Work request:
Among the lines below, a stretch begins at the one with "The height and width of the screenshot is (918, 1632)." and ends at the one with "Task: Expand the settings gear dropdown". Repeat that stretch exactly, ends included.

Exercise inputs:

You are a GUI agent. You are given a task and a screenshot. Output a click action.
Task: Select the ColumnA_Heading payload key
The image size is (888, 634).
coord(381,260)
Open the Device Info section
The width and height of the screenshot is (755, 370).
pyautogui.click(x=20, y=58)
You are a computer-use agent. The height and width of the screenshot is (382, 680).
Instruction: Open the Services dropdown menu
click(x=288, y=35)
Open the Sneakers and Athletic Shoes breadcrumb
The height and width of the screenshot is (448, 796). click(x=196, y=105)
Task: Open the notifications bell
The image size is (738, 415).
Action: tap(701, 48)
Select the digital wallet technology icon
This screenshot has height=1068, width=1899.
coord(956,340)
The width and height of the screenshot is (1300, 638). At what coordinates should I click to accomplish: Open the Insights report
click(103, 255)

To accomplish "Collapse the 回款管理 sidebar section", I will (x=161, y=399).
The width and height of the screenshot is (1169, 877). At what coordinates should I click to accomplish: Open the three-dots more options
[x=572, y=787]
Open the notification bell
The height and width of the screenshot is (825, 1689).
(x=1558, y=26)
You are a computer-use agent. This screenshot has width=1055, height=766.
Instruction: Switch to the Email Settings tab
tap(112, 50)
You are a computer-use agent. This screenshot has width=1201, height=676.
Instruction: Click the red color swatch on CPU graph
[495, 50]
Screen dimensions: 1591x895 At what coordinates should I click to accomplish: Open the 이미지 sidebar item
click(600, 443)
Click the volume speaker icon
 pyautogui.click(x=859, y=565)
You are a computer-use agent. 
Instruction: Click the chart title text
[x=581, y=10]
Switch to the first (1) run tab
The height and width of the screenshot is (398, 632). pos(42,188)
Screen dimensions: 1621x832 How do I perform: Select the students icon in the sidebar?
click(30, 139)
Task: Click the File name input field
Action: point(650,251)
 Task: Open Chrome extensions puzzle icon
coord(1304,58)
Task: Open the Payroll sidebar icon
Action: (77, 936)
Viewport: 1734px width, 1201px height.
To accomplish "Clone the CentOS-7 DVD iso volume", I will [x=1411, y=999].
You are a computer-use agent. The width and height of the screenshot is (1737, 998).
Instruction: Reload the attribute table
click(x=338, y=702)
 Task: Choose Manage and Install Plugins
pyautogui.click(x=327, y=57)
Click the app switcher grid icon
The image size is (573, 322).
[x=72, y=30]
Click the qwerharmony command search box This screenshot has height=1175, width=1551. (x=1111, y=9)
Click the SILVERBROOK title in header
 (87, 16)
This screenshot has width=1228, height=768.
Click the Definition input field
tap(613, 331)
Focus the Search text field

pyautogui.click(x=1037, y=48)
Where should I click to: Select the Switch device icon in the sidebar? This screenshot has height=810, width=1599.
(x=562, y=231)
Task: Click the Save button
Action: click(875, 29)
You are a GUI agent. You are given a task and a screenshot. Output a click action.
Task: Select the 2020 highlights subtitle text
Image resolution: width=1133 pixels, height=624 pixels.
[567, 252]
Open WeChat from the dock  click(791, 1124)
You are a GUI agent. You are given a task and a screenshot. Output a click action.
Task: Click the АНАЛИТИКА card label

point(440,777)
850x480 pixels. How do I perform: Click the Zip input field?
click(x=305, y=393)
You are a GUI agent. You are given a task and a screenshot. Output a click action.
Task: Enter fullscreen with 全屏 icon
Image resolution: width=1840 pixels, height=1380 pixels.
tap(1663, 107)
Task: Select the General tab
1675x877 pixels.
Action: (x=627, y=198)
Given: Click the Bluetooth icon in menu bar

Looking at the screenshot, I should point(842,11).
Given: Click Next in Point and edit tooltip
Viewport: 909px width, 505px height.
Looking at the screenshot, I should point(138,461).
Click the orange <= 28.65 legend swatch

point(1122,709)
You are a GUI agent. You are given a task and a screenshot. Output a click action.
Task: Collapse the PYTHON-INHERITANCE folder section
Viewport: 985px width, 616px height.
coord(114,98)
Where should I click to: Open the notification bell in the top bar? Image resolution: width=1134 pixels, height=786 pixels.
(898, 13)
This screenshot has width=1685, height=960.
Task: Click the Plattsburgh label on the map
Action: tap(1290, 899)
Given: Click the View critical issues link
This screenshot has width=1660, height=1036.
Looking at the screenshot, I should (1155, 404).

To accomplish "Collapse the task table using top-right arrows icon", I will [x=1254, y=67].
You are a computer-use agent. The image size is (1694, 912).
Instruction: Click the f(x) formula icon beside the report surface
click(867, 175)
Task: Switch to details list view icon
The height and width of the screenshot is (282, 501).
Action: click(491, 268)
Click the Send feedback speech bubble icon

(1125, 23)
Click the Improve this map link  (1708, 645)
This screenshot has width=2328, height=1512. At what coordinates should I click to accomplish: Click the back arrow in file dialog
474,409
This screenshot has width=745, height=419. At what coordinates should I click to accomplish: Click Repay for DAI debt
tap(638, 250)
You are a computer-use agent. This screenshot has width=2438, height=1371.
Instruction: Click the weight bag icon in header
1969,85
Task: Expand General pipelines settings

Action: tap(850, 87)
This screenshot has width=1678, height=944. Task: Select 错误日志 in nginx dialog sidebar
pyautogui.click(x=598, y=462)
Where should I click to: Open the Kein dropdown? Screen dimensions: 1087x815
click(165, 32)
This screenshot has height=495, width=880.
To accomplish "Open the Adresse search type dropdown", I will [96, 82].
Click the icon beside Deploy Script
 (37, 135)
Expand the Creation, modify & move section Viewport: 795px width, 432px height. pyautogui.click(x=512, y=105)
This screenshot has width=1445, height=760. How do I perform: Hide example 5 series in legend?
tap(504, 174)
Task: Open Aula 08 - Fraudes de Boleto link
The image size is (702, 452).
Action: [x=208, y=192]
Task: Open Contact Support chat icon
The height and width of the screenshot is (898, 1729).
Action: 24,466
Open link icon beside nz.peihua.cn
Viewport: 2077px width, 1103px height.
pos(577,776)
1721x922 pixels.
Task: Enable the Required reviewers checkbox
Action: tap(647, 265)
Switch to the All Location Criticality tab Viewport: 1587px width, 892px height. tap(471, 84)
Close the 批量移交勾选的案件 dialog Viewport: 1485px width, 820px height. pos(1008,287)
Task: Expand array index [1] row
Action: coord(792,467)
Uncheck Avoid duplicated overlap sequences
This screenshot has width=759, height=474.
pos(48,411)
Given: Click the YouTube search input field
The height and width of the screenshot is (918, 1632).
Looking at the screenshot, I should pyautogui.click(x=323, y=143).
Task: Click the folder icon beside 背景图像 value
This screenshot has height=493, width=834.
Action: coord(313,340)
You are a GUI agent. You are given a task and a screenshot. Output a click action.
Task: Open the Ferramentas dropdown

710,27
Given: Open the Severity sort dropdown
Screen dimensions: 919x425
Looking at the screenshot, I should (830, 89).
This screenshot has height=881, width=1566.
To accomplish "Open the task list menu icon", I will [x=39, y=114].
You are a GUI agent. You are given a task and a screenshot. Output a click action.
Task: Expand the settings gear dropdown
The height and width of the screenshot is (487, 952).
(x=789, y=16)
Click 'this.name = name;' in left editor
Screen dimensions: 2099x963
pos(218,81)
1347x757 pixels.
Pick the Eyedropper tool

Response box:
The height and width of the screenshot is (918, 1632).
Looking at the screenshot, I should pyautogui.click(x=323, y=143).
Task: Click the folder icon beside 背景图像 value
This screenshot has height=493, width=834.
Action: coord(313,340)
You are a GUI agent. You are given a task and a screenshot. Output a click action.
Task: Open the Ferramentas dropdown

710,27
Given: Open the Severity sort dropdown
Screen dimensions: 919x425
Looking at the screenshot, I should (830, 89).
This screenshot has height=881, width=1566.
To accomplish "Open the task list menu icon", I will [x=39, y=114].
You are a GUI agent. You are given a task and a screenshot. Output a click action.
Task: Expand the settings gear dropdown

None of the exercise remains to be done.